CHAPTER XX. THE LIBERATION OF ITALY

The Italian kingdom is the fruit of the alliance between the strong monarchical principles of Piedmont and the dissolvent forces of revolution. Whenever either one side or the other, yielding to the influence of its individual sympathies or prejudices, failed to recognise that thus only, by the essential logic of events, could the unity of the country be achieved, the entire edifice was placed in danger of falling to the ground before it was completed. When Garibaldi stood on Cape Faro, conqueror and liberator, clothed in a glory not that of Wellington or Moltke, but that of Arthur or Roland or the Cid Campeador; the subject of the gossip of the Arabs in their tents, of the wild horsemen of the Pampas, of the fishers in ice-bound seas; a solar myth, nevertheless certified to be alive in the nineteenth century—Cavour understood that if he were left much longer single occupant of the field, either he would rush to disaster, which would be fatal to Italy, or he would become so powerful that, in the event of his being plunged, willingly or unwillingly, by the more ardent apostles of revolution into opposition with the king of Sardinia, the issue of the contest would be by no means sure. To guard against both possibilities, Cavour decided to act.—Countess Cesaresco.[b]

[1848-1866 A.D.]

Only two powers, a spiritual and a worldly, the Jesuits and the Austrians, seemed to stand in the way of attaining Italian unity. Consequently the glowing hatred of the Italians directed itself against both. “Evvivas” for Gioberti, the enemy of the Jesuits, and “Death to the Germans” (Tedeschi) against Austria, mingled with the cries of acclamation for “Pio nono.” Irritation in the commercial dealings between Italians and Austrians in Padua, Milan, and the whole of upper Italy, mockeries, jests, scornful songs, and threats against the “Germans,” associations to repress tobacco and the lottery, in order to diminish the Austrian income, hostile demonstrations, and insulting agreements, increased the bitterness and anger of both nations to such a degree that the Austrian soldier lived in the cities of the Lombardic-Venetian kingdom as in the land of an enemy. Tumults and insulting demonstrations resulted in sanguinary scenes, so that the Austrian government finally declared martial law in Lombardy, in order to be able to put down the excitement and rebellion by force.

[1848 A.D.]

The February revolution of 1848 in Paris, incited those states in which military and revolutionary revolts were already under way to new efforts, and brought the fermentation to an outbreak in other states where the excitement had not yet ripened into action. In Italy the ideas of independence and national unity which had so long appeared in literature came to the surface and aroused the revolutionary spirits. When Charles Albert, king of Sardinia and Piedmont, without an actual declaration of war, sent his army into Milanese territory and drew his sword against Austria, the whole peninsula was seized by the warlike movement. Not only were the Italian governments carried away by the force of public opinion to send troops and to preserve a constitutional attitude; armed troops of volunteers also marched into the field so that the whole land of the Apennines was under arms against Austria.

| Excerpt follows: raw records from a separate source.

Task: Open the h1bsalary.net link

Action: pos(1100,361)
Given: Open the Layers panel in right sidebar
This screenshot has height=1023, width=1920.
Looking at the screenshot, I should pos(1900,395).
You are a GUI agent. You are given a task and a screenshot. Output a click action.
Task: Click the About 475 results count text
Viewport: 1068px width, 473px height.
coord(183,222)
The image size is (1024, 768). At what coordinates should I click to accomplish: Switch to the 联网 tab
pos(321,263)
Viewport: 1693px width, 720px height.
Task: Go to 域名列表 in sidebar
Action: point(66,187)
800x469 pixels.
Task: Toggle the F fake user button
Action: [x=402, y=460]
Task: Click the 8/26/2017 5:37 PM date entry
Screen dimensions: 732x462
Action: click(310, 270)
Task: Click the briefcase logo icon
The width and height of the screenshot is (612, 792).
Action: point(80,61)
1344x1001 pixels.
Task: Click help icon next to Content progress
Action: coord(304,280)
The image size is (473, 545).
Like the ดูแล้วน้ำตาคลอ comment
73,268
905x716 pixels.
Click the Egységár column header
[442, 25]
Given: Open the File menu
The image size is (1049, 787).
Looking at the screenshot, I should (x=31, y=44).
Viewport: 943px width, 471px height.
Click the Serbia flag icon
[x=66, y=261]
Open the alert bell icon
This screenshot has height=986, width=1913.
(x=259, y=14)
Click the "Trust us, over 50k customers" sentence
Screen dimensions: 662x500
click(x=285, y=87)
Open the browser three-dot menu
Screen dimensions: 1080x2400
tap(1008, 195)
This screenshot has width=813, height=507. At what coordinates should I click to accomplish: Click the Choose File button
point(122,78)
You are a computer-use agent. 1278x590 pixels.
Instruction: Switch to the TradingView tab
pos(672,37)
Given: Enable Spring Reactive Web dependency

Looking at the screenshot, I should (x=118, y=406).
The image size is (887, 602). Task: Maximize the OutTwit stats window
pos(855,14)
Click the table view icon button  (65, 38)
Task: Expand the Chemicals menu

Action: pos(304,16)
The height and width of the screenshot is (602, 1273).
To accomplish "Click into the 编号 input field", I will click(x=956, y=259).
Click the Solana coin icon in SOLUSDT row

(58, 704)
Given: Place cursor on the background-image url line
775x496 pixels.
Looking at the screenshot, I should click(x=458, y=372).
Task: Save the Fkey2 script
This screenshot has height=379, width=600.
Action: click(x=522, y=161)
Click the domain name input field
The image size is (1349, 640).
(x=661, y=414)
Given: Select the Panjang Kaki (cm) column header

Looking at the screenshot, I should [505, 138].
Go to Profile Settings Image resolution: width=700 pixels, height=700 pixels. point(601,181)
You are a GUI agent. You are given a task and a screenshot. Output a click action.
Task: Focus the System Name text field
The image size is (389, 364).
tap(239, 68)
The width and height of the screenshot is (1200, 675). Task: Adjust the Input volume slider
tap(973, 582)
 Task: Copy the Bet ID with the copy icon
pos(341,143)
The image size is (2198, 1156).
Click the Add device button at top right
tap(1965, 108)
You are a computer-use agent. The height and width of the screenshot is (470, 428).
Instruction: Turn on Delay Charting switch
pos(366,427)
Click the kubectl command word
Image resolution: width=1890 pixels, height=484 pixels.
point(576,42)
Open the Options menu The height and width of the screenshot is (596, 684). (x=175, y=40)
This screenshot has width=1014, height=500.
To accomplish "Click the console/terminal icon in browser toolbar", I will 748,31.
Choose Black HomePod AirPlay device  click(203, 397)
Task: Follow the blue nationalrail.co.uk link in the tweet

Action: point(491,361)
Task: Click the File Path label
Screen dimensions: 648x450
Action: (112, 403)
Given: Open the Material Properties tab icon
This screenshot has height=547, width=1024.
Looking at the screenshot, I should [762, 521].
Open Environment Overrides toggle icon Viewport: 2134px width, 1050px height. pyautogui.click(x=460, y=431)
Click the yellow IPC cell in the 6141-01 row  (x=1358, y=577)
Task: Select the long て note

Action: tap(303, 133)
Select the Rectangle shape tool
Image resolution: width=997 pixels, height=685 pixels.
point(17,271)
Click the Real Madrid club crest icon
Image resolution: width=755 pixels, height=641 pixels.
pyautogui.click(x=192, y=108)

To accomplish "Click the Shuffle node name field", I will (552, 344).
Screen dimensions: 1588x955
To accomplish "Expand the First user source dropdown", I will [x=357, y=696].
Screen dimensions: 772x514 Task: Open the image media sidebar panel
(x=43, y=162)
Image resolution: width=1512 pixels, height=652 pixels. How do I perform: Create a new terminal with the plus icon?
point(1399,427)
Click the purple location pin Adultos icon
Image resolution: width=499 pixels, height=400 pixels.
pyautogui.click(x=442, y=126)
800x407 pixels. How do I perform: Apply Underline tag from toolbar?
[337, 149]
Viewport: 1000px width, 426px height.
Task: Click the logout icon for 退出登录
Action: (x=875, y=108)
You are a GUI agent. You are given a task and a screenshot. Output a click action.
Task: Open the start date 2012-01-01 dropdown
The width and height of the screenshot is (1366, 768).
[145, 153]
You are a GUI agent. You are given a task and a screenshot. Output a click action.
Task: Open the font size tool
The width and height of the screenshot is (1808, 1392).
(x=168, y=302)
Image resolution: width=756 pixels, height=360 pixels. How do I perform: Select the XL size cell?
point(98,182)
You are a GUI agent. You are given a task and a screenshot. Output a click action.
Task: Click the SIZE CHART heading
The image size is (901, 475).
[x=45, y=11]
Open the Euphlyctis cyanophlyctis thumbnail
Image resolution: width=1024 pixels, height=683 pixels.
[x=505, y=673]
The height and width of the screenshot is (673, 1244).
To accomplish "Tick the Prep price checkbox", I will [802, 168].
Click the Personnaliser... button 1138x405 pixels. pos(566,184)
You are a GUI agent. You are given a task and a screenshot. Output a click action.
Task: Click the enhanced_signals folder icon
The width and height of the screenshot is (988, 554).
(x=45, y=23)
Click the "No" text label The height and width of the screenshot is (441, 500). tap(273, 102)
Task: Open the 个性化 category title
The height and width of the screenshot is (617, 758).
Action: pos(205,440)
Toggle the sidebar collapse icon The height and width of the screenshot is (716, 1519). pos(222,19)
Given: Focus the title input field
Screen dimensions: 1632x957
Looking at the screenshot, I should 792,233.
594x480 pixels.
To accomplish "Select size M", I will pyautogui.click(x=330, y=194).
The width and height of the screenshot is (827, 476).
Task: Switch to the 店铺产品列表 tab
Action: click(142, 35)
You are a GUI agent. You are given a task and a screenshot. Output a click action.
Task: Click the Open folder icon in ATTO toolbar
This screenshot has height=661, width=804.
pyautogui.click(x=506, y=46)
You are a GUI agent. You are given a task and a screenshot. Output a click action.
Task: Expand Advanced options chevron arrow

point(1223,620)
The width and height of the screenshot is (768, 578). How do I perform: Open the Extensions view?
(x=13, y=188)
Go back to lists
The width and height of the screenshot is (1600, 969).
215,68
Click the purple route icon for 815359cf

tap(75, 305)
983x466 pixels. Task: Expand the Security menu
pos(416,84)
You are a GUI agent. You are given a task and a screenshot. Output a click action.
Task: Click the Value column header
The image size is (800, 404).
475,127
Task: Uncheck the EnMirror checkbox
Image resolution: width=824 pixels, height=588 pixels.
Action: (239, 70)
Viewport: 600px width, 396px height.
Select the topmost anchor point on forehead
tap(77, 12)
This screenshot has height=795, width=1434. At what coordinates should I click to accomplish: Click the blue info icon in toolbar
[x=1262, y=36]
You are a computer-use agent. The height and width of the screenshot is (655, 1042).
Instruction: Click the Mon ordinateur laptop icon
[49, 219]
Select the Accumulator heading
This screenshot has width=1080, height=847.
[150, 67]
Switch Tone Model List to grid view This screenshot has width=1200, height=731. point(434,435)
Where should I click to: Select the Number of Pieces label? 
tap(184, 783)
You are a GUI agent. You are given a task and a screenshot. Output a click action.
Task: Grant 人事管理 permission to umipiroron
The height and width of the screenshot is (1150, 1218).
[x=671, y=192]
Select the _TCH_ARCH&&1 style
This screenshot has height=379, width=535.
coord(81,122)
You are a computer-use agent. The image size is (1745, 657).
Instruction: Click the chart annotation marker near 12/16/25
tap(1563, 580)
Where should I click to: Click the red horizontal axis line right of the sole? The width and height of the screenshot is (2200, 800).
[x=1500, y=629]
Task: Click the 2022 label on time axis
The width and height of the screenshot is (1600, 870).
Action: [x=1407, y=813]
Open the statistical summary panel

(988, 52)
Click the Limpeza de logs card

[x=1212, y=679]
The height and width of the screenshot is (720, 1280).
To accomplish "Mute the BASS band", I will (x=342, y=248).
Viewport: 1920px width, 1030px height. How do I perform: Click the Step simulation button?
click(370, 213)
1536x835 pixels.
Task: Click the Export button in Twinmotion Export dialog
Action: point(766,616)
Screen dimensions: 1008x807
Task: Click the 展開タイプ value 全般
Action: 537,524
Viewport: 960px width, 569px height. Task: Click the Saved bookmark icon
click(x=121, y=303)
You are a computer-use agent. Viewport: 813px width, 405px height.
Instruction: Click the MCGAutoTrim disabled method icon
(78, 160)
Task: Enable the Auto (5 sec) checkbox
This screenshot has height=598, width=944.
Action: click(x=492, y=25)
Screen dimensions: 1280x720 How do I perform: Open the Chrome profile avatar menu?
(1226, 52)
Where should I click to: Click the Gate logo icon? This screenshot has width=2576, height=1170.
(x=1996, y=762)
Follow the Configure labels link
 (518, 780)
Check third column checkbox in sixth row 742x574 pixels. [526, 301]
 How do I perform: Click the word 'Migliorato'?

Soon a double trend of opinion became perceptible; whereas Mazzini and his associates urged a popular war and republican institutions, the more moderate sought to establish national independence under the cross of Savoy, in conjunction with the constitutional king Charles Albert. The latter tendency prevailed after some wavering; in Milan and Venice the union with Piedmont was resolved upon. The princes of Parma and Modena who had allied themselves with Austria had to leave their states; even the grand duke of Tuscany, although giving way to the national and independent impulses, had to surrender his land to democrats and republicans for a short time. The pope also agreed to a constitution and appointed a lay ministry with advanced views; nevertheless the government and the body of popular representatives were to concern themselves only with the worldly and political matters of the papal state.